Du côté des parents d’élèves également, c’est les soucis d’une année blanche qui s’expriment. Devant sa boutique ce mardi 30 avril 2019, Mahamadou Doucouré, commerçant chez Tounkara Électronique à Kabala, est entouré de ses amis. À l’ordre du jour : la crise scolaire actuelle au Mali. Nous lui avons alors tendu notre micro. Il nous laisse entendre : « Nous les parents d’élèves ne savons plus que faire dans cette crise scolaire. Beaucoup d’entre nous amènent nos enfants dans les privées et acceptent de payer les mensualités parce que nous pensons que dans ces écoles, contrairement aux publiques, il n’y a pas trop de grèves. Mais nos calculs ont été faussés cette année. » Alors M. Doucouré lance un appel aux enseignants aussi bien qu’aux autorités étatiques : « Nous demandons que le gouvernement une fois mis en place négocie avec les enseignants afin de trouver une issue heureuse à cette situation qui paralyse l’éducation. »

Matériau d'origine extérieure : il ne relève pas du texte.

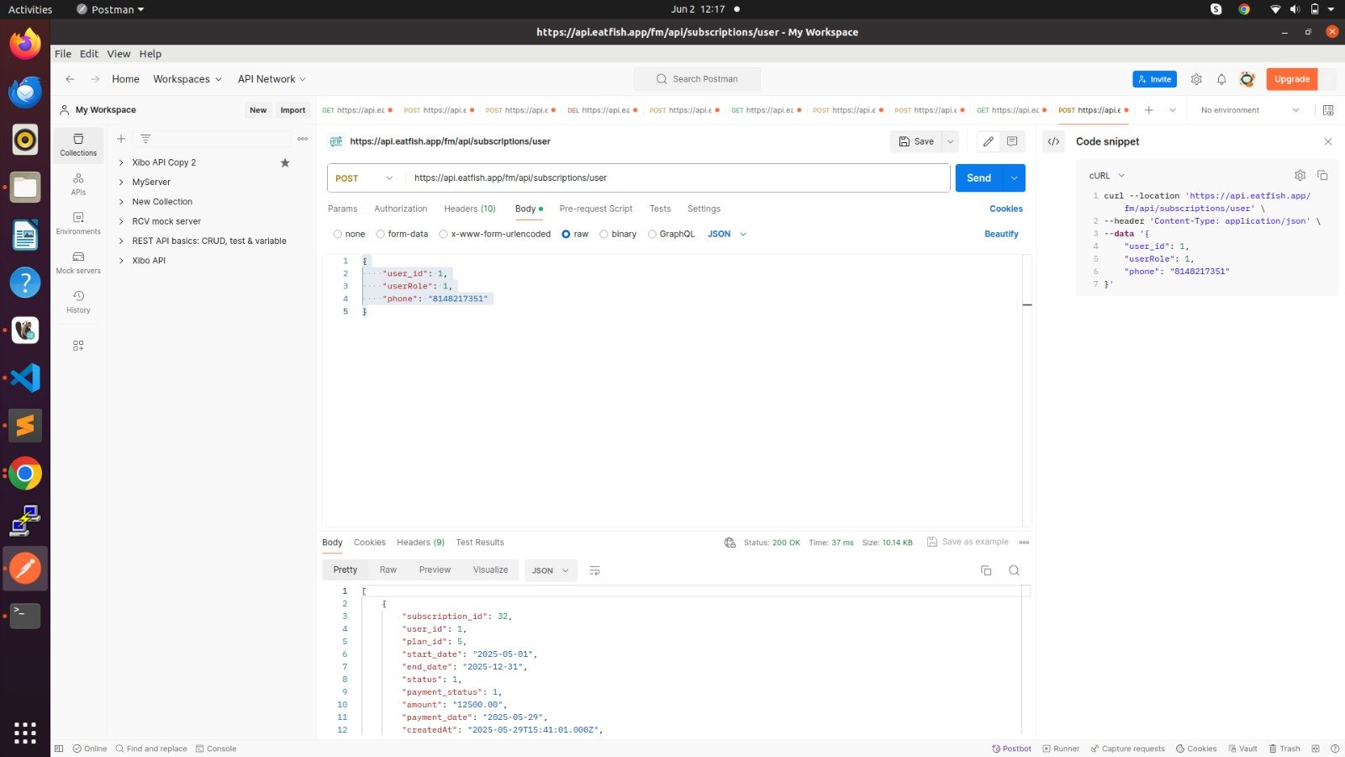
Task: Open the History sidebar panel
Action: 78,301
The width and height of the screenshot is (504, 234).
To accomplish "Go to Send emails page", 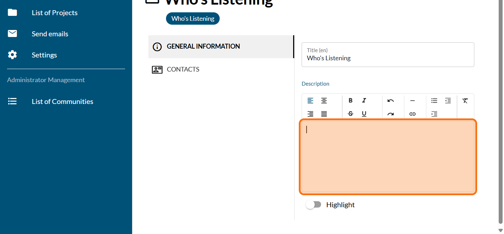I will tap(50, 34).
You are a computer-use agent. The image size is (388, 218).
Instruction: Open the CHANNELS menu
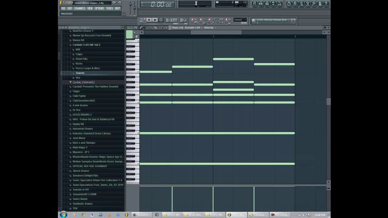(79, 8)
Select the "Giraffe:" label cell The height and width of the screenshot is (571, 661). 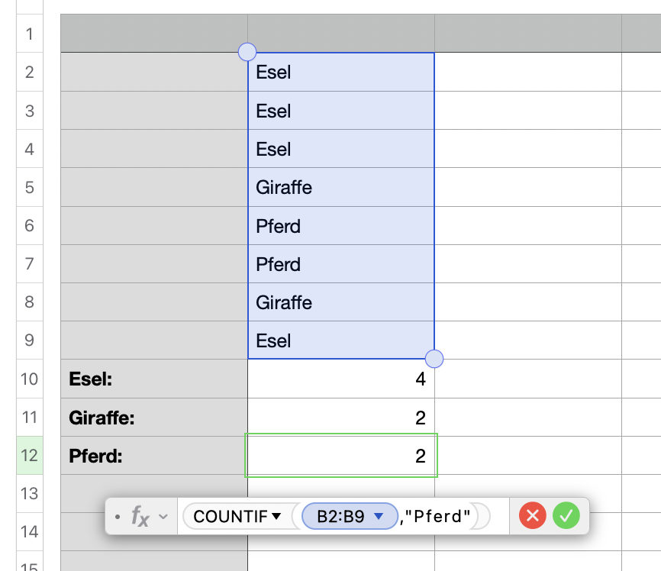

Quant aux élèves en classe de terminale notamment, les avis diffèrent. Malgré la grève au sein des écoles publiques depuis au mois de décembre, Boubou Samassa, élève en terminale Sciences Exactes au lycée Public de Djicoroni, ne désespère pas assez. Il ne cesse de s’exercer pour ne pas perdre les quelques notions apprises. Rencontré en plein exercice pour l’interroger au sujet de cette situation paralysante, le jeune homme a été très clair : « Si ça ne tient qu’à moi, le Mali ne doit plus sauver cette année scolaire. » Interroger sur le pourquoi, il nous glisse sa crainte qui correspond à son ambition : « Si on sauve cette année alors que nous n’avons pas assez étudié, nos diplômes ne seront peut-être pas acceptés à l’étranger. »

À l’en croire, il a déjà été confronté à ce problème lorsqu’il s’est rendu dans une administration pour remplir des formalités pour bénéficier d’une étude à l’étranger. On lui aurait lancé à la figure que sa chance est minimum en tant qu’élève d’une école publique du Mali.

Contrairement à Boubou, Kadidia Fomba, elle, élève en terminale Sciences Sociales au lycée Public de Kalaban-Coro, est à sa troisième année de Bac. Elle a très peur et souhaite qu’il y ait une issue heureuse à cette situation. À l’en croire, si jamais l’État décrète une année blanche, il ne sera plus question pour elle de reprendre pour une quatrième année cette classe de terminale. « Autrement dit, précise-t-elle, je vais abandonner l’école ».  

Notons que cette crise scolaire est sur toutes les lèvres au Mali. Toutes les couches sociales s’inquiètent de plus en plus face à ce bras de fer entre enseignants et gouvernement. Tout compte fait, la couleur de l’année reste encore inconnue.